Peripheral vascular disease as remote ischemic preconditioning, for acute stroke.

OBJECTIVES: Remote ischemic preconditioning (RIPC) is a powerful endogenous mechanism whereby a brief period of ischemia is capable of protecting remote tissues from subsequent ischemic insult. While this phenomenon has been extensively studied in the heart and brain in animal models, little work has been done to explore the effects of RIPC in human patients with acute cerebral ischemia. This study investigates whether chronic peripheral hypoperfusion, in the form of pre-existing arterial peripheral vascular disease (PVD) that has not been surgically treated, is capable of inducing neuroprotective effects for acute ischemic stroke.
METHODS: Individuals with PVD who had not undergone prior surgical treatment were identified from a registry of stroke patients. A control group within the same database was identified by matching patient's demographics and risk factors. The two groups were compared in terms of outcome by NIH Stroke Scale (NIHSS), modified Rankin scale (mRS), mortality, and volume of infarcted tissue at presentation and at discharge.

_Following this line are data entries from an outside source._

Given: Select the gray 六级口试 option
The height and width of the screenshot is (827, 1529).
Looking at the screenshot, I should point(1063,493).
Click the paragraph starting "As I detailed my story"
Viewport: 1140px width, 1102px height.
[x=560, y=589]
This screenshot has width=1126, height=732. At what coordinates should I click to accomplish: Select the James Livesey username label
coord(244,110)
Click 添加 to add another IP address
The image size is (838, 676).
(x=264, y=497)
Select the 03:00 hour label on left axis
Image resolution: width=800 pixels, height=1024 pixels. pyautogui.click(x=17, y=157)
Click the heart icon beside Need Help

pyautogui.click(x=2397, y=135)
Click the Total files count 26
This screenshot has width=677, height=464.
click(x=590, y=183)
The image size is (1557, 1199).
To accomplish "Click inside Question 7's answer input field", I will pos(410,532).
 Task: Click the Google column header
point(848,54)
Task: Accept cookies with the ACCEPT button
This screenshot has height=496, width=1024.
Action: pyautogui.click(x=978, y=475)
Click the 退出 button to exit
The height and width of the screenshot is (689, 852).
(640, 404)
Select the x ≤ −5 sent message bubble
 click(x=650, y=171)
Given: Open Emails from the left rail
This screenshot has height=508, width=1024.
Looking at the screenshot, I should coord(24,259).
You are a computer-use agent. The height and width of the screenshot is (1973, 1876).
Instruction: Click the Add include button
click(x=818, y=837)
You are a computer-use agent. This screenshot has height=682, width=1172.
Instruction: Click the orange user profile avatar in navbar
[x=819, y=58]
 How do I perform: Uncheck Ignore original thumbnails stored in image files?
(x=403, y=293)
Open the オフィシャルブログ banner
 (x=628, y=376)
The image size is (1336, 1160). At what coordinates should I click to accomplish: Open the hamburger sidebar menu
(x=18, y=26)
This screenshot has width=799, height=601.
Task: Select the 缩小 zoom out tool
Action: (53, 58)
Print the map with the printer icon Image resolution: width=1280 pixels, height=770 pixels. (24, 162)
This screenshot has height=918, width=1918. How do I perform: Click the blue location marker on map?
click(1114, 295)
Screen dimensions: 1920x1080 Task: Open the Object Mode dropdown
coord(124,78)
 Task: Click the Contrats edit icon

RESULTS: The matching algorithm identified 26 pairs of PVD-control patients (9 pairs were female and 17 pairs were male). Age range was 20-93 years (mean 73). The PVD group was found to have significantly lower NIHSS scores at admission (NIHSS≤4: PVD 47.1%, control 4.35%, p<0.003), significantly more favorable outcomes at discharge (mRS≤2: PVD 30.8%, control 3.84%, p<0.012), and a significantly lower mortality rate (PVD 26.9%, control 57.7%, p=0.024). Mean acute stroke volume at admission and at discharge were significantly lower for the PVD group (admission: PVD 39.6 mL, control 148.3 mL, p<0.005 and discharge: PVD 111.7 mL, control 275 mL, p<0.001).
CONCLUSION: Chronic limb hypoperfusion induced by PVD can potentially produce a neuroprotective effect in acute ischemic stroke. This effect resembles the neuroprotection induced by RIPC in preclinical models.